Putting digital signatures to work
Digital signatures impact virtually every domain, from healthcare and public services through manufacturing and transportation to business-to-consumer activities such as banking and insurance. Let me give you an example.
Take a doctor in a large hospital with a patient urgently needing blood products. He has to write a prescription and take it to the blood bank before the blood bank can deliver the blood products, which all takes time. With electronic signatures, he simply writes his requirements into his medical application. That generates the prescription, digitally signing it with his electronic identity. The blood bank receives and verifies the signature almost immediately. Confident the doctor and prescription are legitimate, it processes the prescription right away. The patient receives the blood product quicker than with a paper-based system, with a good level of security.
Making digital signatures a success
If you are currently exploring how digital signatures can help you make your processes faster and more secure, I have a few tips for you:
- Start by identifying your specific security needs. In many cases, an advanced electronic signature is sufficient, especially when combined with a mutual agreement to legalize its use. The qualified signature, which is for applications that need very strict signatures such as legal work, is more complicated to obtain because it requires external audit works.
- Be mindful of user acceptance because the digital signature introduces new ways of working. Communicate the changes with your users and also consider their ways of working. In the hospital example, doctors will not want to authenticate each time they create a prescription. The application must consider this.
- You need to take care of the legal environment. Some domains have their own specific rules – the tax and the health domains, for instance. In Europe, you must also comply with the eIDAS regulation. eIDAS specifies what a good electronic identity and an identity provider look like, how best to deliver good identities and how they work with the digital signature. It also regularizes the centralized digital signature server.
- A good electronic identity is a pre-requisite for a good digital signature. You can buy an electronic identity (an electronic X.509 certificate) from a public certification authority. In some cases, be aware that you don’t need to implement a PKI into your own Information System.
- Start with one application that you can capitalize on, particularly when using a digital signature server. The digital signature server centralizes the electronic identity, delivering it to any type of application on any type of device via a cloud-based signature service. It’s easier to deploy compared to the smartcard alternative and now fully authorized by the eIDAS regulation.
Tapping into knowledge and experience
Implementing a digital signature, while greatly beneficial, can be quite complex. After all, you need to manage processes, identity lifecycles and integration into an application. You also need to understand legal implications.

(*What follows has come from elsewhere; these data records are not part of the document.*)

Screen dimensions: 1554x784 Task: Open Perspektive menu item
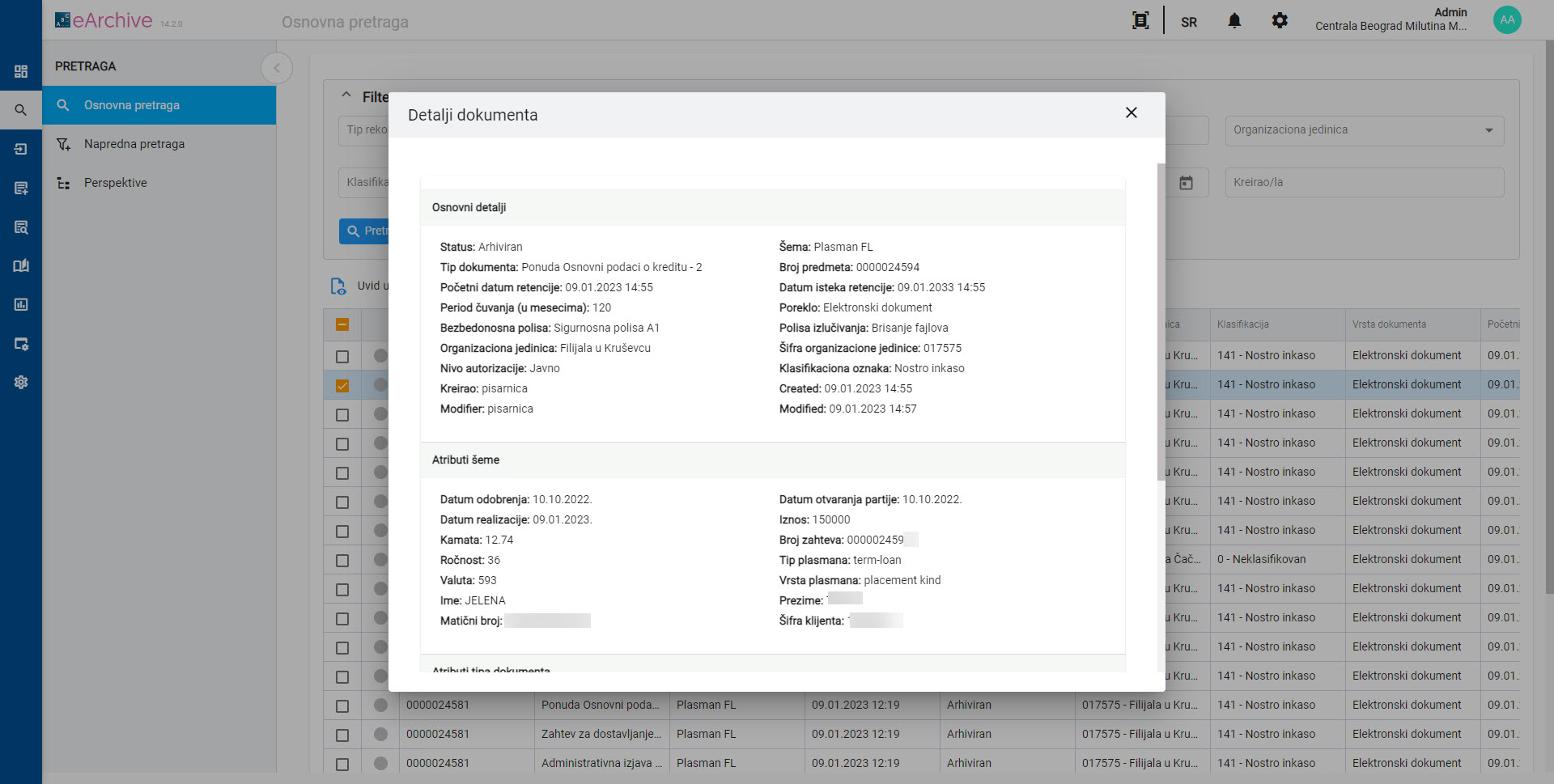(x=116, y=183)
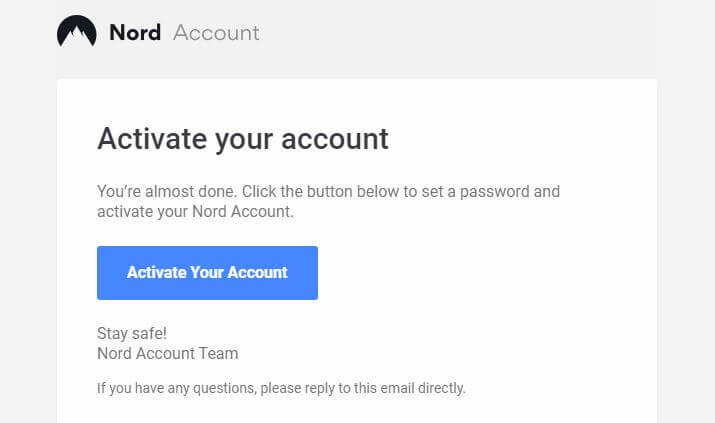Click the word "Activate" on blue button
This screenshot has width=715, height=423.
[x=157, y=273]
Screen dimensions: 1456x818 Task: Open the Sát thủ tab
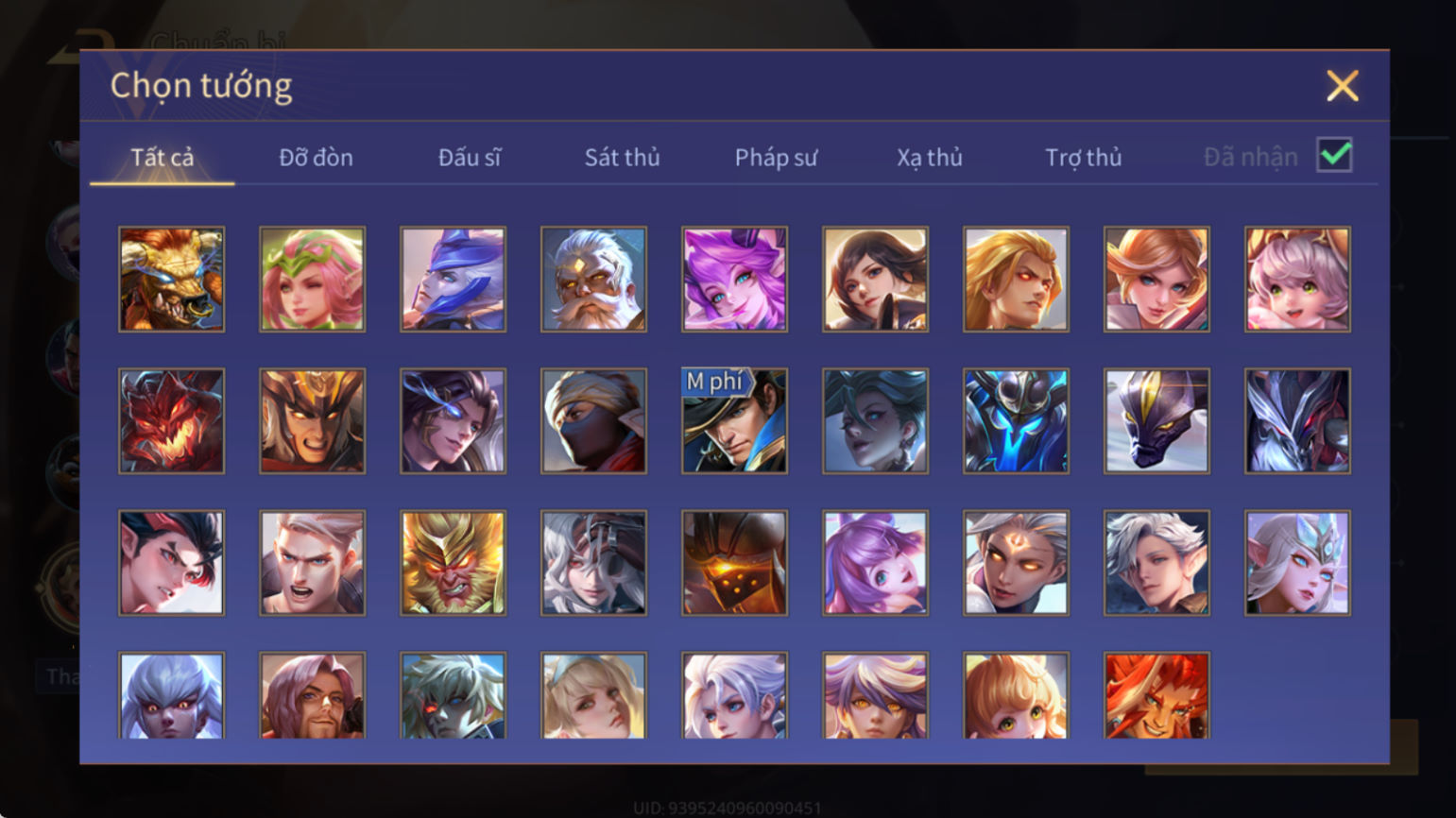[622, 158]
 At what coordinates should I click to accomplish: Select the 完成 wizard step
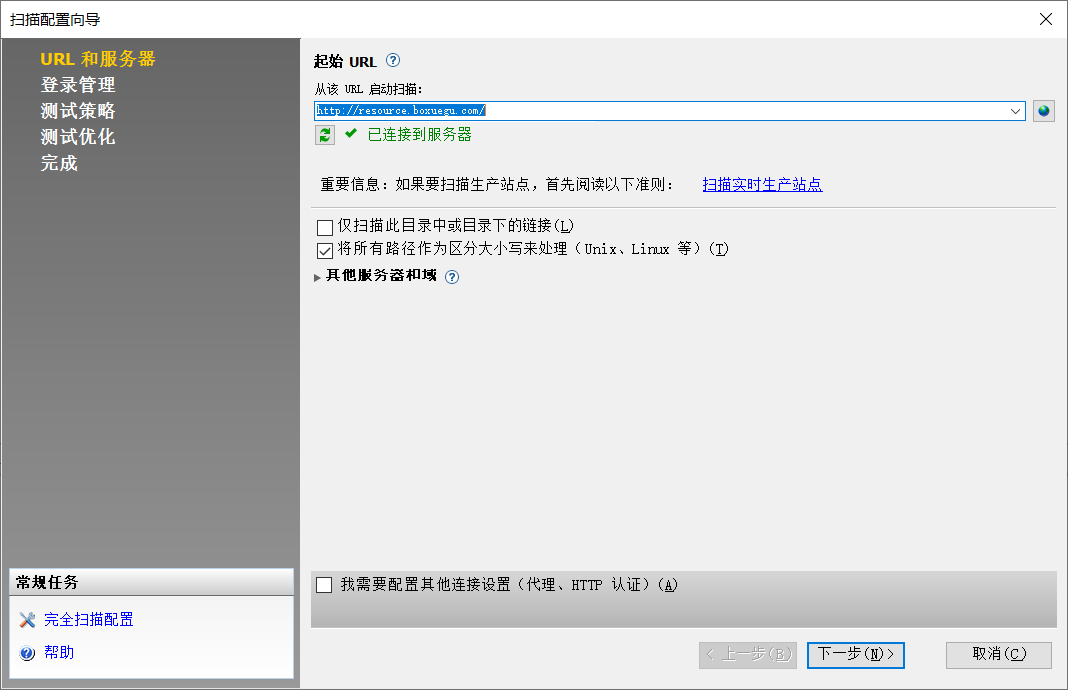58,163
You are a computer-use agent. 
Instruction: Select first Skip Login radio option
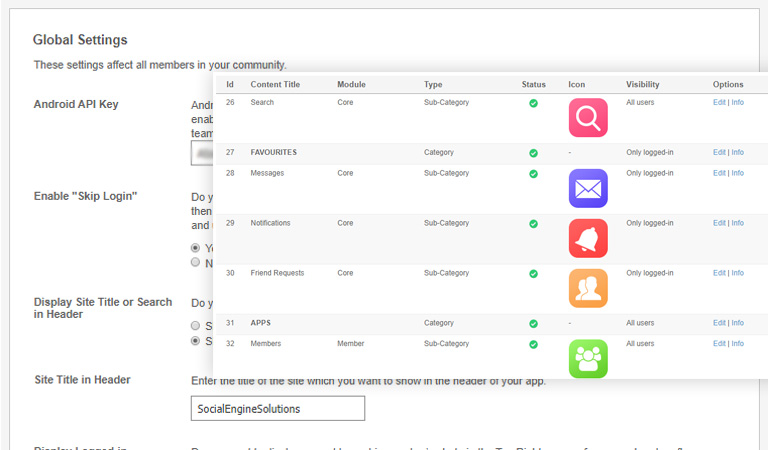pyautogui.click(x=195, y=248)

The technical standards that define how to create and use digital identities and signatures must be perfectly understood. Adhering to those standards is crucial to guarantee another actor can verify the identity and signature. You also need knowledge about cryptography and specific devices, such as Hardware Security Modules (HSM) and their ‘key ceremony’.
Look at the state-of-the-art security suites, which can deliver the necessary components including not only the digital signatures but also the PKI and the timestamp servers. A complete suite will also integrate the HSM you need to protect your keys and/or could be based on an Appliance integrating both HSM and Trust application functions. But take care to adopt a solution that has been evaluated and certified by trusted third parties, such as the French National Information Systems Security Agency (ANSSI).
Engaging an experienced partner with the necessary technical and business knowledge is crucial for success.